Le ricerche di Masaru Emoto sulla memoria dell’acqua

Masaru Emoto, nato nel 1943 a Yokohama, in Giappone, ha dato inizio ai suoi primi esperimenti negli anni Novanta, pubblicando poi le sue scoperte nel libro “The Hidden Messages in Water” (2004). Per condurre le sue ricerche, Emoto esponeva inizialmente l’acqua a diversi stimoli esterni, come parole scritte su foglietti di carta, musica di vario genere e persino preghiere. In una seconda fase, l’acqua che era stata sottoposta a determinati stimoli veniva congelata a una temperatura convenzionale di -4° e venivano fotografati i cristalli di ghiaccio formatisi.
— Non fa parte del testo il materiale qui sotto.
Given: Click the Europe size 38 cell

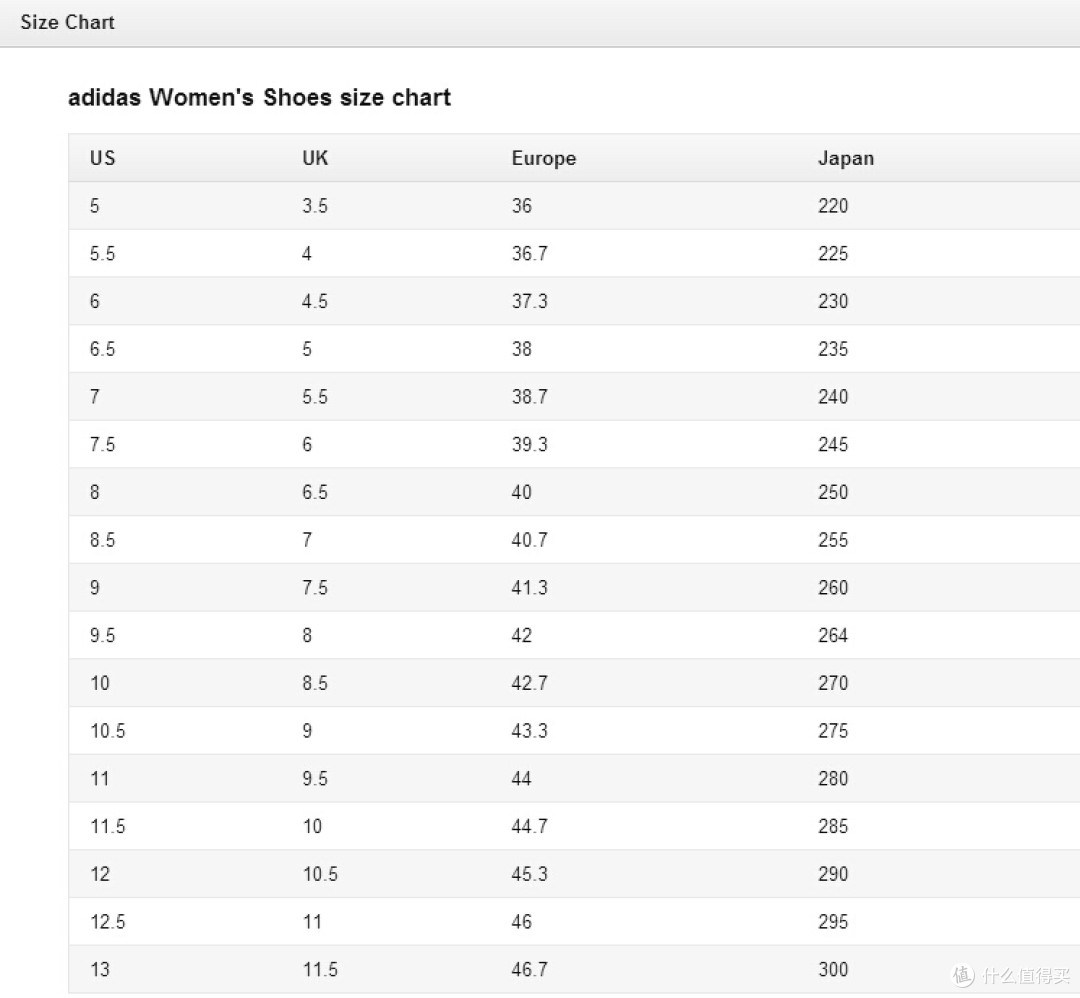Looking at the screenshot, I should 522,349.
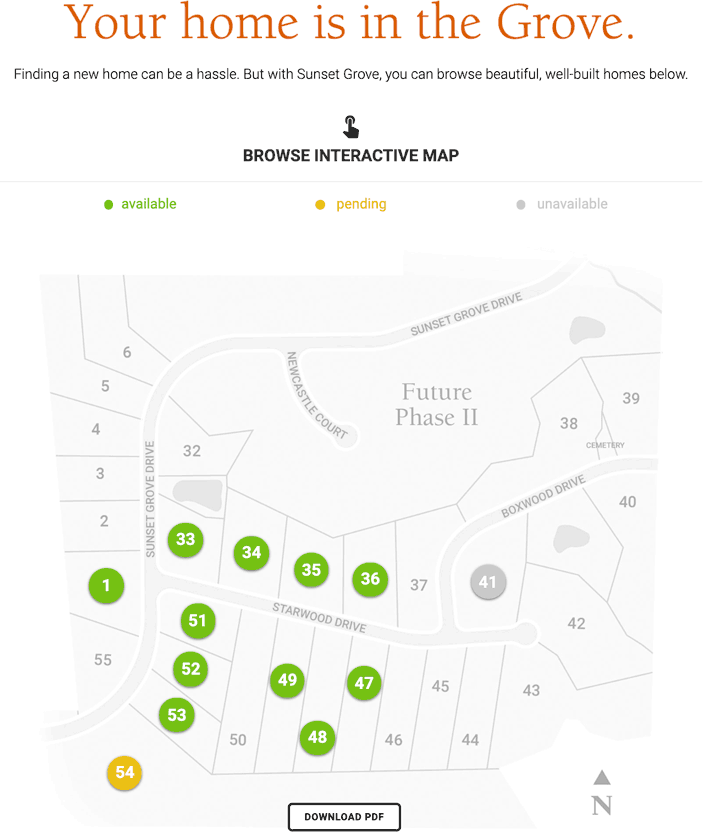This screenshot has height=836, width=707.
Task: Click the north compass arrow
Action: click(x=601, y=777)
Emoto affermava che i cristalli di ghiaccio formatisi a partire dall’acqua sottoposta a stimoli positivi, come parole gentili o musica armoniosa, presentavano strutture geometriche esteticamente gradevoli e armoniose. Al contrario, quelli generatisi dall’acqua esposta a stimoli negativi, come parole offensive o musica discordante, risultavano disordinati e meno piacevoli alla vista. Questi risultati, secondo Emoto, suggerivano che l’acqua potesse registrare e rispondere alle energie e intenzioni umane.

Osservando i cristalli al microscopio, Emoto ha concluso che l’acqua si comporta come un nastro magnetico in grado di registrare in modo molto sensibile le informazioni energetiche che riceve dall’ambiente. Il cristallo d’acqua è proprio il segno che rende visibile l’influsso della sottile vibrazione energetica, non visibile all’occhio umano, ma in grado, invece, di influenzare la materia.
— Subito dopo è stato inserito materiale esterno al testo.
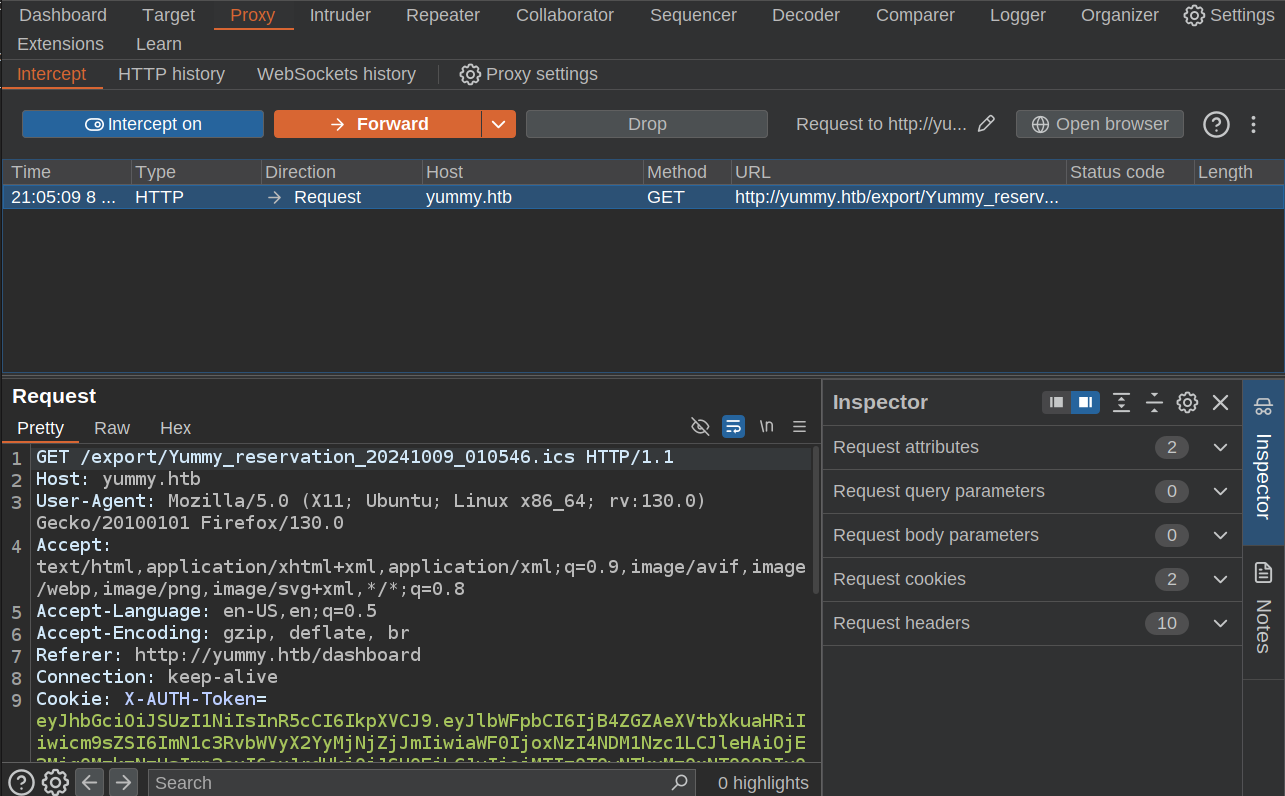This screenshot has width=1285, height=796.
Task: Click the Inspector settings gear icon
Action: pyautogui.click(x=1187, y=402)
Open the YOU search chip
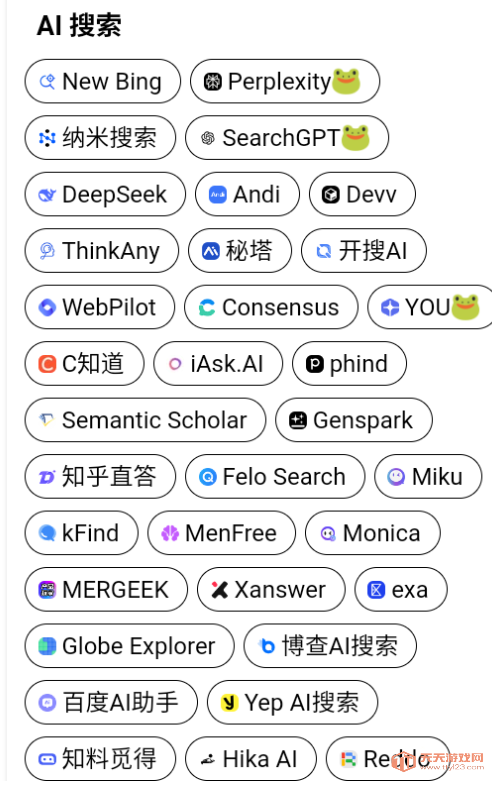Viewport: 492px width, 785px height. [x=431, y=307]
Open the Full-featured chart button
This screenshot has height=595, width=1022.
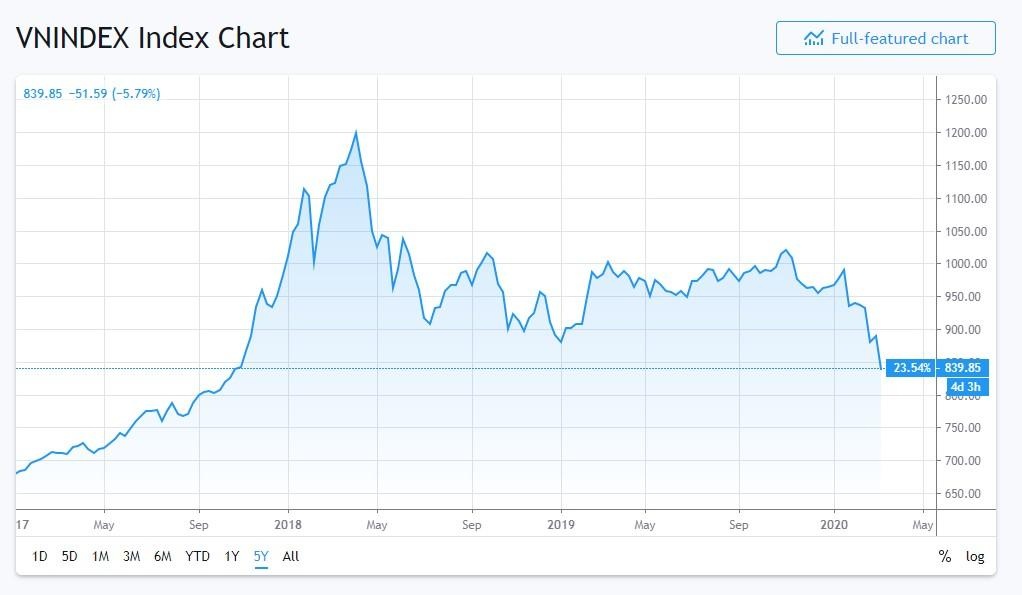(885, 38)
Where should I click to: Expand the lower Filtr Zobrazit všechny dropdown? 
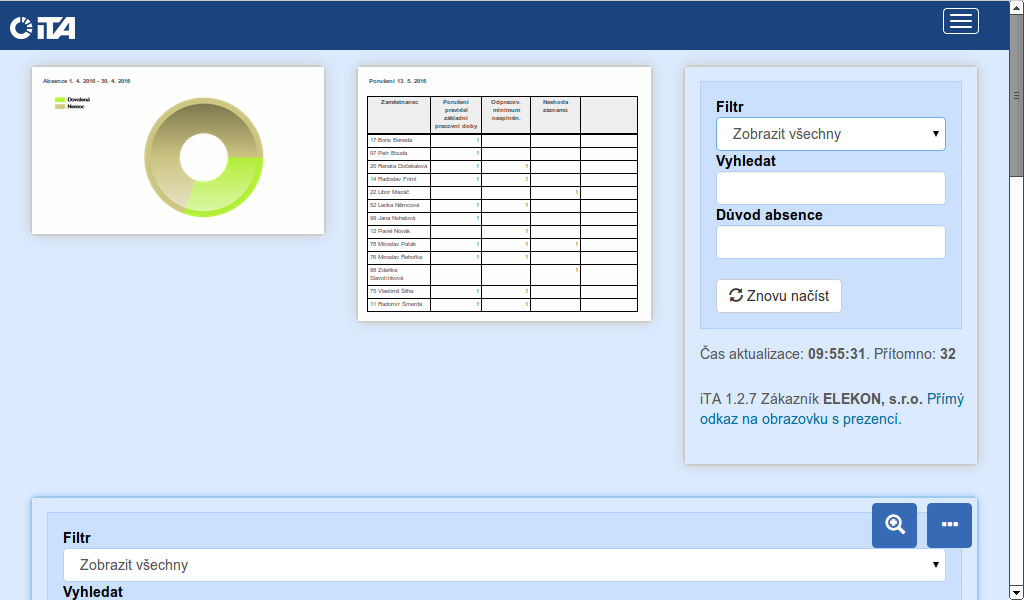[504, 565]
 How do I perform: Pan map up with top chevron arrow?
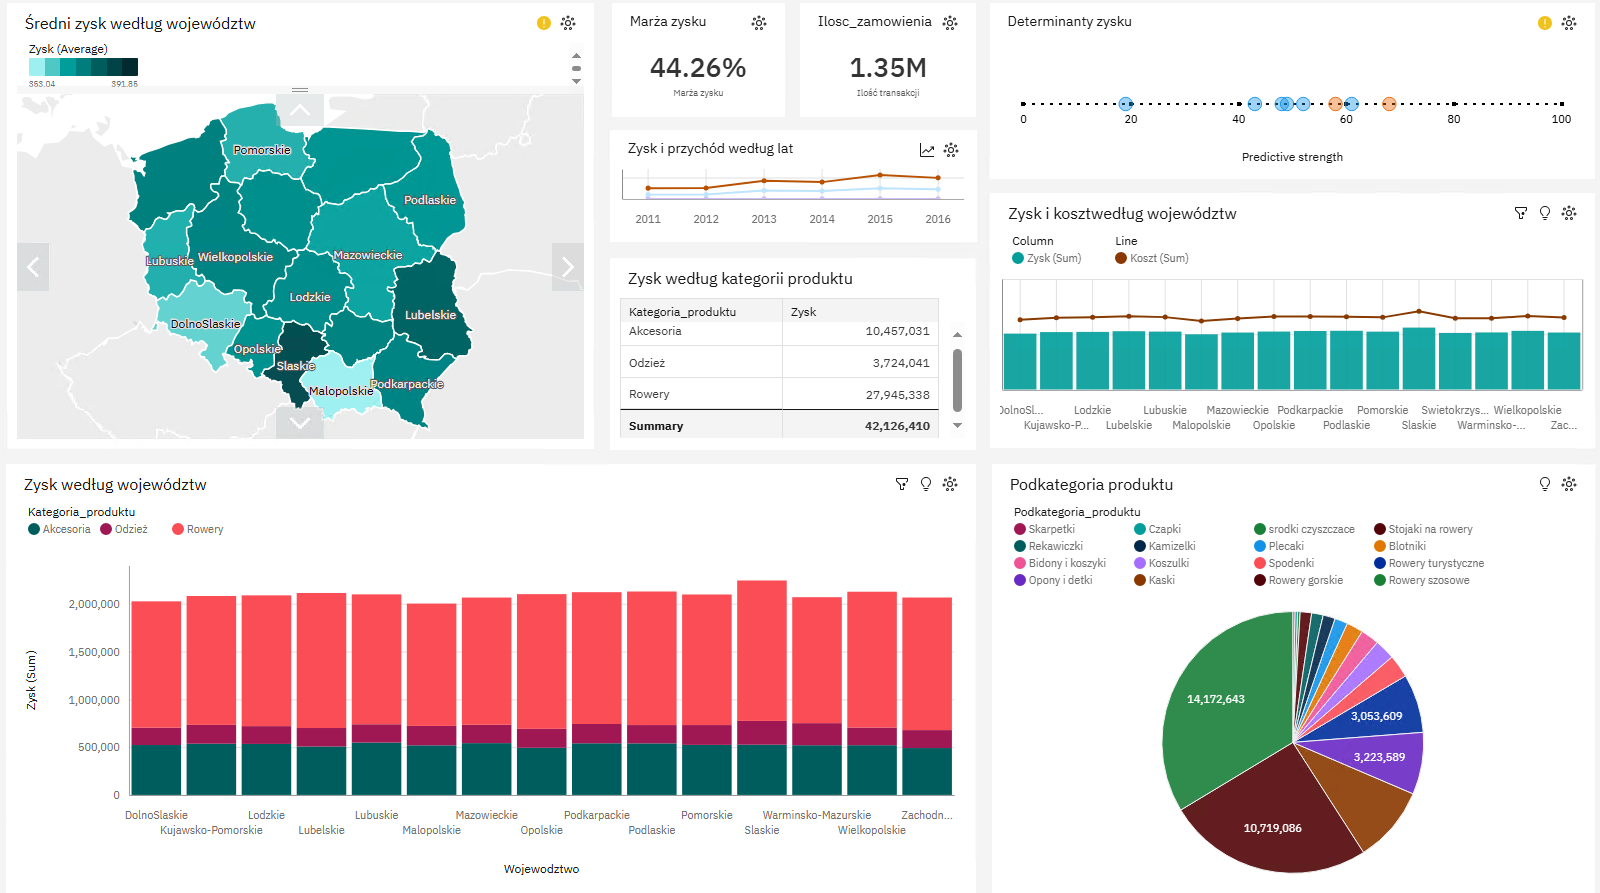[x=300, y=110]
Alcuni esempi del lavoro di Masaru Emoto

Dopo una fase iniziale in cui i primi esperimenti di Emoto si basavano sull’utilizzo di acqua qualitativamente diversa, con un minore o maggiore grado di inquinamento o proveniente da diverse fonti come laghi, fiumi, sorgenti e ghiacciai in giro per il mondo. Successivamente, Emoto ebbe l’ispirazione di far ascoltare all’acqua della musica, per poi osservare la sua reazione attraverso la fotografia. Concretamente, un flaconcino pieno d’acqua viene posto tra due altoparlanti che emettono diversi brani musicali dall’inizio alla fine. Al termine dell’ascolto, l’acqua viene congelata e fotografata, evidenziando come ogni goccia d’acqua abbia risposto individualmente alla musica ascoltata, ma sempre in relazione alle vibrazioni e alle informazioni musicali ricevute.
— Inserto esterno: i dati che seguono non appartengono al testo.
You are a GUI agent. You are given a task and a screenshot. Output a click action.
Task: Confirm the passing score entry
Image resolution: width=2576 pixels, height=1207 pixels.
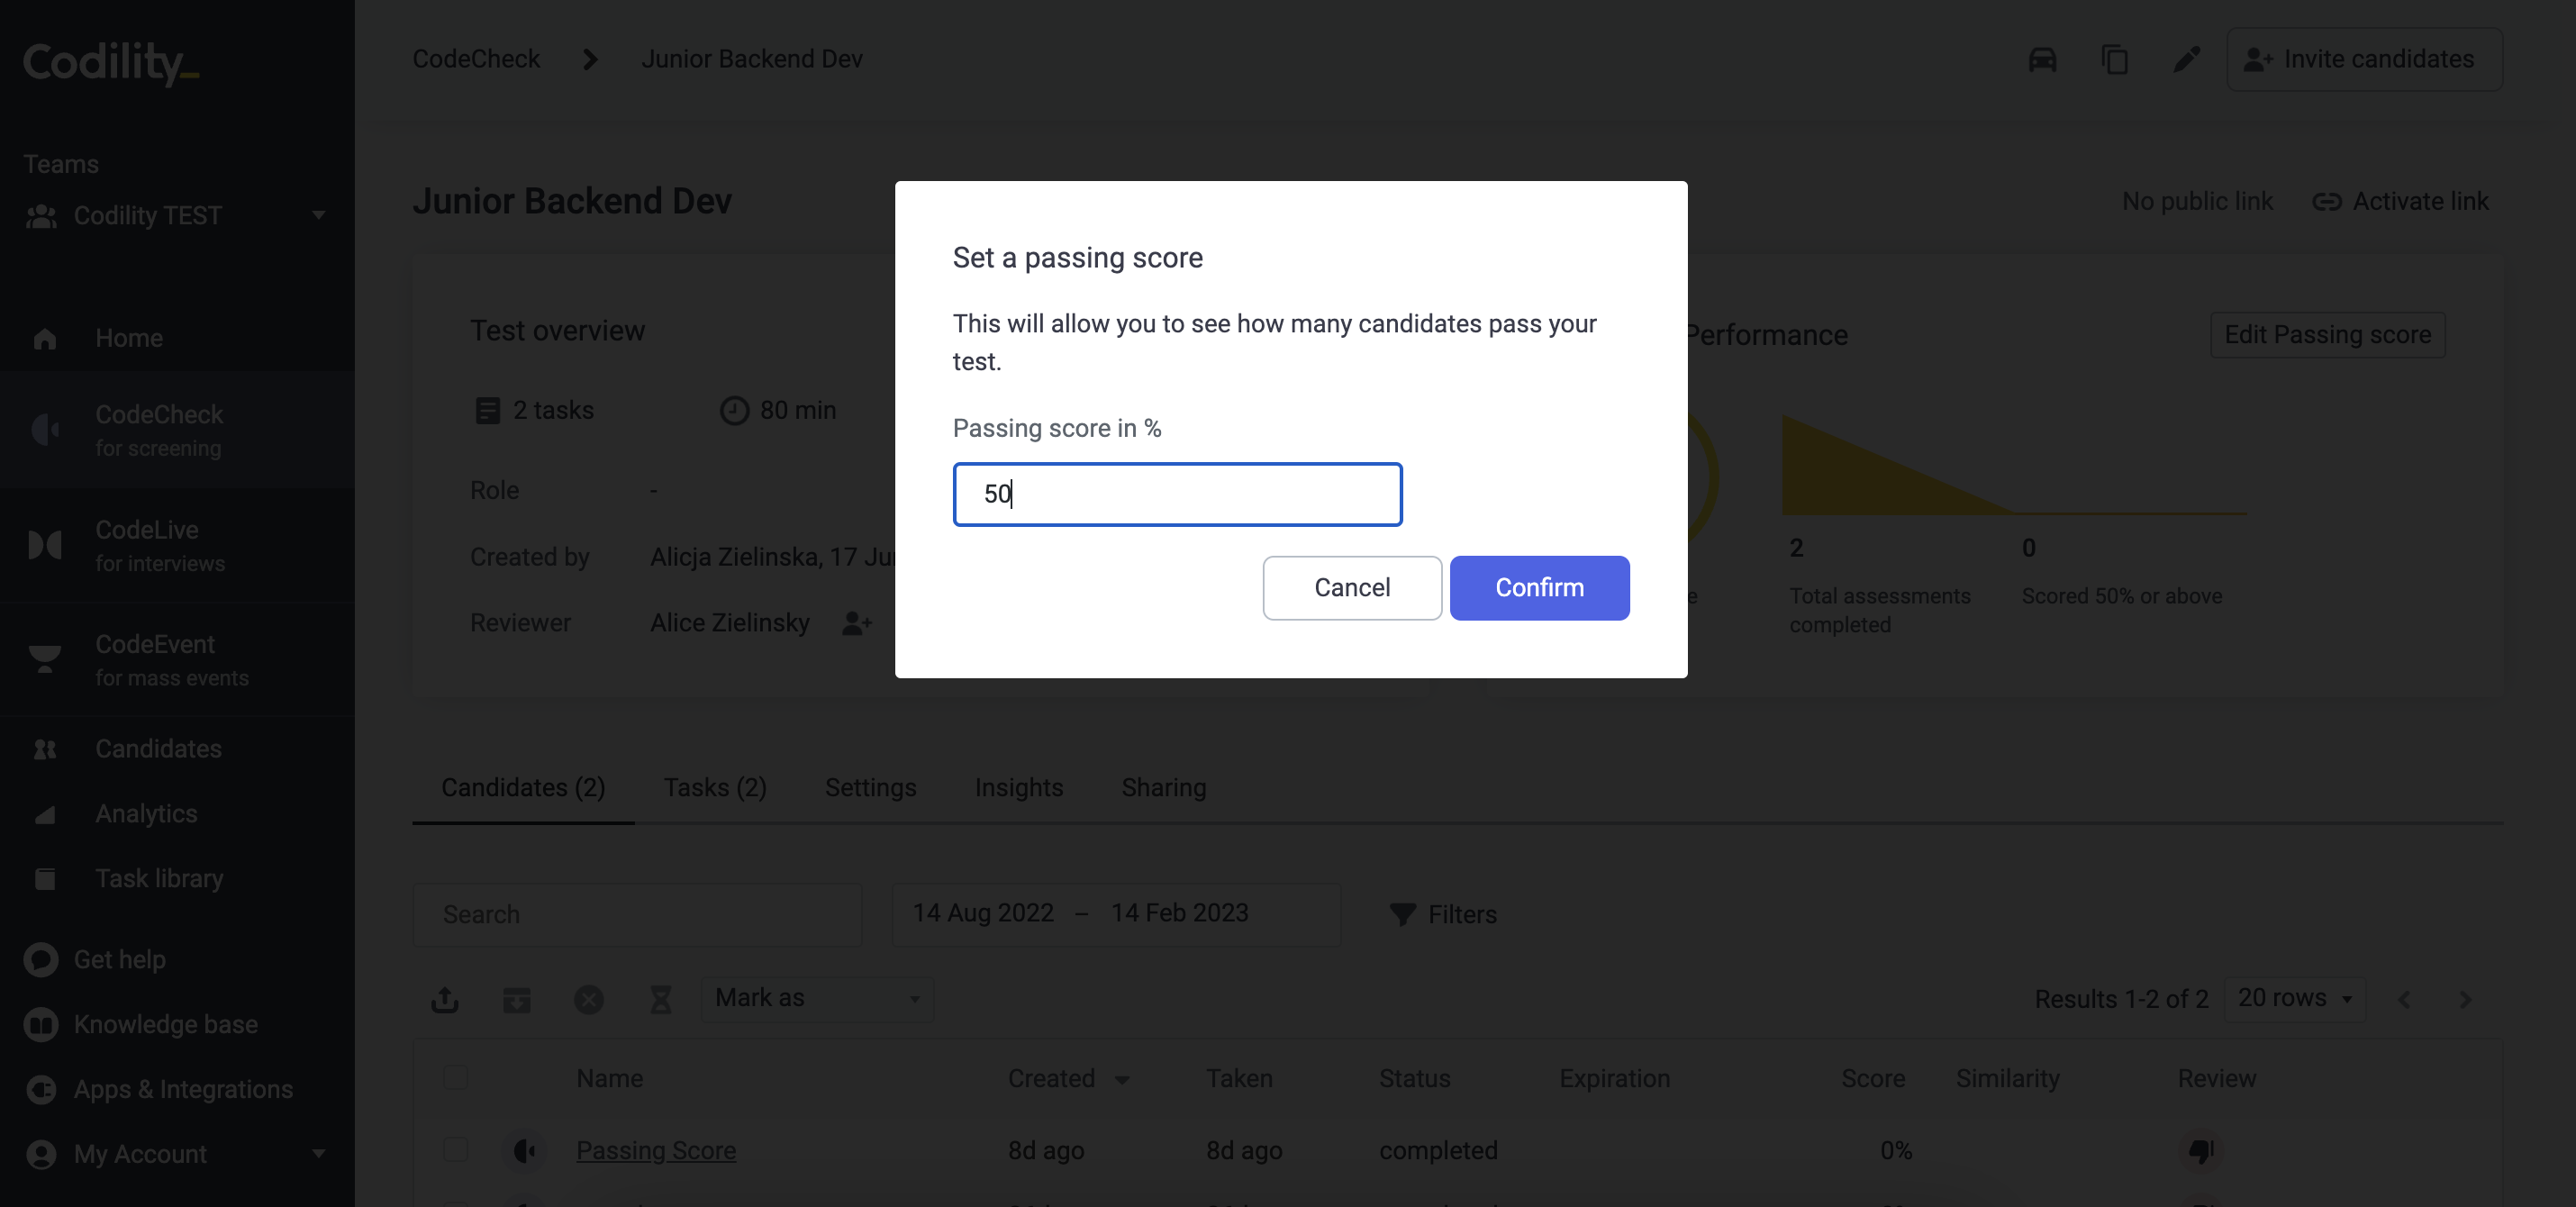[1539, 586]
Oltre ad esporre l’acqua a armoniose melodie musicali, Emoto decise anche di analizzare le reazioni dell’acqua esposta a immagini o parole scritte, ad influenze non più percepibili com’era invece il caso della musica. Il ricercatore giapponese espose quindi l’acqua a parole con accezione positiva come amore, gratitudine, grazie e così via, per poi confrontare i risultati con l’acqua esposta a parole negative come brutto, stupido o demonio. Emoto notò che l’acqua a contatto con energie positive aveva generato cristalli armoniosi ed eleganti, mentre a contatto con energie negative aveva dato vita a cristalli informi e privi di bellezza.

Le implicazioni culturali delle ricerche di Emoto sulla memoria dell’acqua

Nonostante le critiche, le teorie di Emoto hanno avuto una notevole risonanza al di fuori della comunità scientifica. Le sue idee sono state particolarmente apprezzate da chi pratica la medicina olistica e condivide il suo approccio omnicomprensivo che vede l’uomo come un insieme di mente, corpo e spirito. Il concetto che l’acqua possa “ricordare” e rispondere alle intenzioni umane si inserisce infatti perfettamente in una visione del mondo in cui mente e materia sono profondamente interconnesse.

Le immagini dei cristalli d’acqua di Emoto sono state utilizzate in numerose pubblicazioni, conferenze e documentari, diventando simboli potenti di un approccio più spirituale e interconnesso alla vita. Questo ha contribuito a diffondere una maggiore consapevolezza dei benefici che le intenzioni e le energie positive possono avere nella nostra vita quotidiana.


FONTI:

  1. Masaru Emoto, The Hidden Messages in Water, 2004.
  2. Jacques Benveniste, Nature, 1988.